Georges Bizet (1837–1875), selbst eine Art „One-Hit-Wonder“ mit seiner Oper Carmen von 1875, bediente sich für ein Lied aus genau jener Oper großzügig bei einem angeblichen spanischen Volkslied mit dem Titel „El Arreglito“. Mit nur wenigen Änderungen wurde daraus die Habanera „Ja die Liebe hat bunte Flügel“ oder – wie es in wörtlicher Übersetzung heißen würde – „Die Liebe ist ein rebellischer Vogel“. Einziger Hinweis bei Bizet, dass diese Musik eigentlich gar nicht von ihm stammt, ist eine Anmerkung im Klavierauszug: „Nach einem spanischen Lied, das im Besitz des Verlages Ménestrel ist.“ Pech für Yradier, er bleibt der unbekannte Schöpfer dieser vor erotischer Ausstrahlung nur so strotzender Musik. Die Habanera an sich ist noch weiter gereist, denn sie stammt ursprünglich aus Kuba.

George Bizet: Carmen. Beginn der Habanera
George Bizet: Carmen. Beginn der Habanera

In „Carmen“ sind die Helden Figuren des Alltags

Célestine Galli-Marié als "Carmen". Gemälde von Prosper Mérimée
Célestine Galli-Marié als „Carmen“. Gemälde von Prosper Mérimée

Carmen wurde als Opéra-comique komponiert, einer Form des Musiktheaters, in der wie beim deutschen Singspiel geschlossene Musiknummern im Wechsel mit gesprochenen Dialogen stehen. Sie galt als Gegenstück zur Hofoper bzw. im 19. Jahrhundert zur Grand Opéra. Der Aufmarsch der Kinder in Carmen wirkt in diesem Zusammenhang eher wie eine Parodie auf einen echten Soldatenaufmarsch, wie er in der Grand Opéra üblich gewesen wäre. Dennoch bedeutete „comique“ nicht unbedingt komisch, sondern oft einfach anrührend. Helden waren Figuren des Alltags. „Carmen“ verhalf der Opéra comique, deren Blütezeit vorüber schien, etwas verzögert zu neuem Glanz, bevor sie durch das durchkomponierte Drame lyrique ersetzt wurde.

Die Mischung aus Schauspiel und Gesang war und ist schwer umzusetzen, denn Sänger sprechen oft nicht überzeugend, während Schauspieler meist nicht gut singen können. Doch davon unabhängig kamen Dialoge in Frankreich Ende des 19. Jahrhundert ohnehin aus der Mode. So wurden für viele Opern nachträglich Rezitative eingefügt, mal von den Komponisten selbst, im Fall von „Carmen“ aber durch Bizets Freund Ernest Guiraud (1837–1892).

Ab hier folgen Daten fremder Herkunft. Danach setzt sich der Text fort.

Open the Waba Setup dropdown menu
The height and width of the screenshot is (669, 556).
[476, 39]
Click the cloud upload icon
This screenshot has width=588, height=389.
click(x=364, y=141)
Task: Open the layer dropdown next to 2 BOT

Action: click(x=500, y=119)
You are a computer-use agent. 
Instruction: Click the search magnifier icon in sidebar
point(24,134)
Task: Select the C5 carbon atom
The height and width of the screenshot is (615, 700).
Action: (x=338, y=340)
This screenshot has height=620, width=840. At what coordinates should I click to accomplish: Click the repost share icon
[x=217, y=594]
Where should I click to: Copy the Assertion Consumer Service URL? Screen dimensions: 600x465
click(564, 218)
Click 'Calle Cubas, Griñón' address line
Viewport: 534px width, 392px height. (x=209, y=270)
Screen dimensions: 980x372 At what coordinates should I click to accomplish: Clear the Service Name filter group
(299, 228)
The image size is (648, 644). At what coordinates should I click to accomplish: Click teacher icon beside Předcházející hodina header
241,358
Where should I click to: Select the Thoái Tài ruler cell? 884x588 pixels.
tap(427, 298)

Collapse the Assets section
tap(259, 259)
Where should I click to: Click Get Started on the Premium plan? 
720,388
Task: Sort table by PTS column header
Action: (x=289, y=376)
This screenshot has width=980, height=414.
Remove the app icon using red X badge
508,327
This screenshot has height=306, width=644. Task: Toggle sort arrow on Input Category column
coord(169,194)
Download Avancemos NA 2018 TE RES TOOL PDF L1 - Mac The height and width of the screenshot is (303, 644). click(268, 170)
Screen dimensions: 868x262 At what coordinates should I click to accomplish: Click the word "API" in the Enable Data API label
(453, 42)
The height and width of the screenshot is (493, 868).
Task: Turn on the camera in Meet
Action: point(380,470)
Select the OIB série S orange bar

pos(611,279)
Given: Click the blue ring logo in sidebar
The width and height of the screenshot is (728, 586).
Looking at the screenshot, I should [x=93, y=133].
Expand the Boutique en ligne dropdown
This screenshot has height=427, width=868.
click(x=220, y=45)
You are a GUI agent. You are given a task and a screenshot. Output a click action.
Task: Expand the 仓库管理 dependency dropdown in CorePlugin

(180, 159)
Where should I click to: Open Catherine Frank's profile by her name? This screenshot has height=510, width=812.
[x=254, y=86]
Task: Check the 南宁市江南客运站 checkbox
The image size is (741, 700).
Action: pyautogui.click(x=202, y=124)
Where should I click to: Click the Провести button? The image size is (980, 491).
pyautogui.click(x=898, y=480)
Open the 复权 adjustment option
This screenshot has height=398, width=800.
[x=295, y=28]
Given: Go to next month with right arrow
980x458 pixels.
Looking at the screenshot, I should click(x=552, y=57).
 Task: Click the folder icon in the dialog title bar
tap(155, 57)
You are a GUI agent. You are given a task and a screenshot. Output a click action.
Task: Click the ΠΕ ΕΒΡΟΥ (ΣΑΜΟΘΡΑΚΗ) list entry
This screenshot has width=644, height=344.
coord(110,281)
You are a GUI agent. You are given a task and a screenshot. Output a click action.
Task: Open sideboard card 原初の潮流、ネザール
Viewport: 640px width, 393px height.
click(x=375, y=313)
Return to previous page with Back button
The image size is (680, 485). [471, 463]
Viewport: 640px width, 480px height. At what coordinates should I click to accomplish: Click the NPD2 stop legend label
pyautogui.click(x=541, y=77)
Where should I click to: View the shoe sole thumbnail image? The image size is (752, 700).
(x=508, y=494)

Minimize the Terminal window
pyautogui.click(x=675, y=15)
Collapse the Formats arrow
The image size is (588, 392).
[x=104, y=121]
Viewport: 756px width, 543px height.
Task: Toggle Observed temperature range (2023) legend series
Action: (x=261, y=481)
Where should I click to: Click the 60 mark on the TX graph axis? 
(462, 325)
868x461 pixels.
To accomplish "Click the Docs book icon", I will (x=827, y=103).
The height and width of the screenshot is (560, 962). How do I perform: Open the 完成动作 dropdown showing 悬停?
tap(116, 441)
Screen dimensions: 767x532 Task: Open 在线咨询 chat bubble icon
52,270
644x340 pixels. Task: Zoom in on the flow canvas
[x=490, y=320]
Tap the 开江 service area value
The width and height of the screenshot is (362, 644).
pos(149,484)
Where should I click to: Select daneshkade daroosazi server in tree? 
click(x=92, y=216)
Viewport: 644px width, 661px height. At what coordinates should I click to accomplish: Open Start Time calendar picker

Celéstine Galli-Marié als Carmen bei der Uraufführung

Obwohl die Werke der Opéra-comique schlichter waren und sein sollten als die der Grand Opéra, schienen mit „Carmen“ viele der Beteiligten überfordert. Die Sängerin Marie Roze lehnte die Hauptrolle wegen des Charakters ab, und erst nach langem Ringen konnte Celéstine Galli-Marié überzeugt werden. Trotz der mehr als hundert Proben (davon 81 mit den Sängern) sah Bizet sich genötigt, einige Chorpassagen zu streichen, darunter auch solche, in denen der Chor gar nicht singt, sondern nur agiert.

Die von Bizet selbst ausgesuchte Textgrundlage wurde bei der Bearbeitung zum Opernlibretto stark verändert. Aus dem unglücklichen Stierkampfgehilfen Lucas wird der strahlende Torero Escamillo. Micaëla wird als „Gegenspielerin“ zu Carmen erfunden, hat gegen diese aber trotz Sopranlage weder musikalisch noch als Figur eine ernsthafte Chance.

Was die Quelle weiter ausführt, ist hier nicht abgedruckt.